これらの事務メールは,だいたい24~48時間で連絡が来ます。間を置いてしまうと,忙しさの中でついつい先送り,そしてそのままお蔵入り,という流れになってしまう危険性があります。不備はササッと修正して再提出してください。
Never put off till tomorrow
what you can do today.
です。
修正すべき内容はメールに書いてあるので,確認してください(Instruction for author[投稿規定]を読め,という指示のこともあります。投稿前にきちんと読んでおきましょう)。ほとんどの問題は同意書の署名(サイン)がないか,引用が規定と違う,文字数が規定より多いなどです。
事務連絡にはしっかり応対しておいたほうが良いです。先方も非常によく確認してくれています(恐るべしです)。私が提出した論文の中で最も早くAccept(採択)されたのはLetterでしたが,なんと返事が来たのは,Editorial office(編集室)とのやりとりをして,修正した論文を再投稿した1分後でした。雑誌名は伏せますが,驚きでスクリーンショットを撮ってしまいました(写真)。受付確認メールが17時52分,Accept通知が17時53分です。ここまで早いことはほぼないでしょうが,迅速な対応が素早いAcceptにつながるかもしれません。
写真 筆者がこれまでで一番早く受け取ったAcceptメール |
第2報:Decision letter
その後の第2報はDecision letterです。
1日(!?)~2週間ぐらいの間に素っ気ない返信が来たら,
・Editorial reject
編集室判断での不採択です。それを過ぎたら,Editorial rejectはされなかったとホッとして良いでしょう。そのころになったら,Submission(投稿)ページで論文の処理状況が見られるようになります。だいたい,Under review(査読中)もしくはEditor assigned(担当者検討中)だと思います。
そして,1~3か月後に以下のいずれかの連絡が来ます。
・Accept
・Minor revision
・Major revision
・Reject
Revisionが来たら全力で修正!
「Minor revision」「Major revision」はともに修正の依頼です。
「ぜひ修正して再提出してください。

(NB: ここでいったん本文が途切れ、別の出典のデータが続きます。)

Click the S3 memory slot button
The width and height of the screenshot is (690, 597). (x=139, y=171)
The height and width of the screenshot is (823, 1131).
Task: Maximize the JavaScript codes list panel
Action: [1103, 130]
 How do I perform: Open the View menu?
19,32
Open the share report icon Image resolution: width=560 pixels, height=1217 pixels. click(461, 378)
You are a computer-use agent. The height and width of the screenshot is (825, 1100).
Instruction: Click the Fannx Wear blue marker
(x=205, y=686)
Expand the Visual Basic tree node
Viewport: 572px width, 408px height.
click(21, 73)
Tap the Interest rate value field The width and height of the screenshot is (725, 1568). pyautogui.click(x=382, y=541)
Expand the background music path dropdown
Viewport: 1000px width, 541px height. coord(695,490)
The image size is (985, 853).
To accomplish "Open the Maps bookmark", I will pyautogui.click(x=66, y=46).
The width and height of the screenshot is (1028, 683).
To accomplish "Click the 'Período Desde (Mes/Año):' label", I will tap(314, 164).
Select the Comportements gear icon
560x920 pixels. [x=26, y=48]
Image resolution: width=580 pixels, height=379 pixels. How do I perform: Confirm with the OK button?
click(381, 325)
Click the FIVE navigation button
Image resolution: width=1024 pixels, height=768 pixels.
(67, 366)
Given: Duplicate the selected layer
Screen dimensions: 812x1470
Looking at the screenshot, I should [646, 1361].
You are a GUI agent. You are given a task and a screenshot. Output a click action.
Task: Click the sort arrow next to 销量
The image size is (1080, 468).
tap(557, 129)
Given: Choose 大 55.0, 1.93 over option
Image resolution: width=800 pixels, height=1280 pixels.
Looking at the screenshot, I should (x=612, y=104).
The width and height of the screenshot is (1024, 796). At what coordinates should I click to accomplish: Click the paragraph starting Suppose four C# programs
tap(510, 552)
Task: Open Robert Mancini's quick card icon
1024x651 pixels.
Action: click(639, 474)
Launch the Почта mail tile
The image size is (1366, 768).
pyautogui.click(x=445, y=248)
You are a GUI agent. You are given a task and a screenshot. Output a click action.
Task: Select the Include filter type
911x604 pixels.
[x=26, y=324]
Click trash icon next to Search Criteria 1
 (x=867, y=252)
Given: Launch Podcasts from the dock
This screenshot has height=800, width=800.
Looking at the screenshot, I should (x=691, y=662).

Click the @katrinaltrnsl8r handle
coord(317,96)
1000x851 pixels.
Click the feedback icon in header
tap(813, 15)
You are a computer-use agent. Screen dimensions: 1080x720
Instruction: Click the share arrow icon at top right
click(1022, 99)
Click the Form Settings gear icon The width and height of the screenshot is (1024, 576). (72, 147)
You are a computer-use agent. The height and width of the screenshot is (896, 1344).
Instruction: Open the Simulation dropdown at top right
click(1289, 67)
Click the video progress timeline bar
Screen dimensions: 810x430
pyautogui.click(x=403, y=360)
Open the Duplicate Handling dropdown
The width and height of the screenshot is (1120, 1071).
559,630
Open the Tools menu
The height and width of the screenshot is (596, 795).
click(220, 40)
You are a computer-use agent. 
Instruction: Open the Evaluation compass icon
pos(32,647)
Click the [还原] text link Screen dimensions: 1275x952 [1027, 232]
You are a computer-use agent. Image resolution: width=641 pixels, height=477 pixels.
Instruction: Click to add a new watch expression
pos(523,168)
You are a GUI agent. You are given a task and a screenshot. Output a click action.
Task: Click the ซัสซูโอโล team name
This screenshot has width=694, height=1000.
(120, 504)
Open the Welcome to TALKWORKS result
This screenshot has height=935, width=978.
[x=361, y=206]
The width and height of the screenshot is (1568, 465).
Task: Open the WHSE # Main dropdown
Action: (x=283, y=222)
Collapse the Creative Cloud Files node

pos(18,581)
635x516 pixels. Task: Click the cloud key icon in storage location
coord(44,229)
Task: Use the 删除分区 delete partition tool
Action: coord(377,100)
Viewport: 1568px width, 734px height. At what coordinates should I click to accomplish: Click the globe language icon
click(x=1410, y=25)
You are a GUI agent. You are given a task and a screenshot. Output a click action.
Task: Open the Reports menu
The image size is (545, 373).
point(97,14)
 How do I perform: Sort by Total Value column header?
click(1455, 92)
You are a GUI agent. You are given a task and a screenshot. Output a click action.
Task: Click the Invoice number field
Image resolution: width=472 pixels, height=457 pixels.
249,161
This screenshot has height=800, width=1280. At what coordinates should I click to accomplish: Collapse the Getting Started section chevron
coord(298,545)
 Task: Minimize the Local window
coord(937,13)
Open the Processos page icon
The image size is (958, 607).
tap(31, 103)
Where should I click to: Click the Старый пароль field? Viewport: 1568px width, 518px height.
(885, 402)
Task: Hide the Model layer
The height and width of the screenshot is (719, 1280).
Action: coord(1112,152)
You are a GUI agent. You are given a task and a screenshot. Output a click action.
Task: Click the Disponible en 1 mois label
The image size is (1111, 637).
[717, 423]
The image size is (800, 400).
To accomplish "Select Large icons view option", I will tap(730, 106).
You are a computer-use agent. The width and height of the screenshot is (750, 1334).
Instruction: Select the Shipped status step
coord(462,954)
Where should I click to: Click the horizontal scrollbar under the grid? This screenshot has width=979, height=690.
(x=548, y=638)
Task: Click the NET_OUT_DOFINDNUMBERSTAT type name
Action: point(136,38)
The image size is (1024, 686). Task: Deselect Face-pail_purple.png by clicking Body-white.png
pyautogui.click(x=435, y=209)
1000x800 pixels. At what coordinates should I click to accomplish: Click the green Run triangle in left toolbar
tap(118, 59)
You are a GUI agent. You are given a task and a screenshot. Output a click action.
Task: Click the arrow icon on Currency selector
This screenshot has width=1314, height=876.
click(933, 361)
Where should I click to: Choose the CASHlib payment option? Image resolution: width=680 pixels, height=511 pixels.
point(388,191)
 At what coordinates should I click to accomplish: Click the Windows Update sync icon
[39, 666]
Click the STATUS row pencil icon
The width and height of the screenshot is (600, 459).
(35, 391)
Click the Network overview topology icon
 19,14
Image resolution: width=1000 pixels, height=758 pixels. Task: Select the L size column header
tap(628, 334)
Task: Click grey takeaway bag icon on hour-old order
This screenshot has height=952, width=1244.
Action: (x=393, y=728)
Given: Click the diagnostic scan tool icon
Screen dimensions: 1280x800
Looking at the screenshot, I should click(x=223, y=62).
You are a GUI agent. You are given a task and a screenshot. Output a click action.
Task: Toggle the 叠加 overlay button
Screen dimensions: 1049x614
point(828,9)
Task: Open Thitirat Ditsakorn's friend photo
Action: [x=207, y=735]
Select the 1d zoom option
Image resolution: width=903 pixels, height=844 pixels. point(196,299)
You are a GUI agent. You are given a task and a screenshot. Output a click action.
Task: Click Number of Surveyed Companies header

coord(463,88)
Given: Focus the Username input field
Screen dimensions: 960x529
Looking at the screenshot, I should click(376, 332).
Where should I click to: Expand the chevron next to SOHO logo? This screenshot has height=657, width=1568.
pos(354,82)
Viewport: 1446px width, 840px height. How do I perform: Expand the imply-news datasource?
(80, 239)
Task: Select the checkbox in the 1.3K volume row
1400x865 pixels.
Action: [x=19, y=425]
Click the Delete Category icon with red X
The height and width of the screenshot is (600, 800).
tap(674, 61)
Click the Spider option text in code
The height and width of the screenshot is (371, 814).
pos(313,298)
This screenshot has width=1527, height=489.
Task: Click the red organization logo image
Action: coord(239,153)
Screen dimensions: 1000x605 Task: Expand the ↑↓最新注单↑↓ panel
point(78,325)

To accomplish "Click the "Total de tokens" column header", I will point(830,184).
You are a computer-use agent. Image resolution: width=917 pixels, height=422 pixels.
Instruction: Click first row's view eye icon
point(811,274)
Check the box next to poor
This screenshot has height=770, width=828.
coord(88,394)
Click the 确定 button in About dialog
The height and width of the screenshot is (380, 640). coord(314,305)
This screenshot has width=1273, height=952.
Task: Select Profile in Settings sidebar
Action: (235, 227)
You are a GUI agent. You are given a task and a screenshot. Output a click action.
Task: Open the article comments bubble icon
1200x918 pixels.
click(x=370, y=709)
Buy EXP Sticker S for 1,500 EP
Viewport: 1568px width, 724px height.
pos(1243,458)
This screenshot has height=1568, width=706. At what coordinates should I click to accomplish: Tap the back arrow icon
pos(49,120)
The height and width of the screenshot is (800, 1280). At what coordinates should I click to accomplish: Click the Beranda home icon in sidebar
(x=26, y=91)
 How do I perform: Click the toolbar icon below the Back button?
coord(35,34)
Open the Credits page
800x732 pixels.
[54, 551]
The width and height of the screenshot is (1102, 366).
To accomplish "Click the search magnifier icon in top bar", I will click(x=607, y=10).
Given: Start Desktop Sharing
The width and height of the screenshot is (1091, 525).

修正さえすれば採択したいです」的な小さな修正の依頼がMinor revision。「ここを修正したほうが良いと思うけど,修正して再提出しても採択の保証はしかねます。まぁ,頑張ってみてください」的な大きな修正の依頼がMajor revisionです。
「保証はしかねます」という表現は,I cannot assure guarantee.とか書いてあります(MajorかMinorかは,明確には書いていないときがあるので慣れないうちはわかりにくいかもしれません。確実に知りたい場合はSubmissionページを見るとわかることが多いです)。Major revisionでも,Rejectとは天と地ほど違います。採択の可能性が残っていますので,Revisionが来たら死ぬ気で頑張ってください。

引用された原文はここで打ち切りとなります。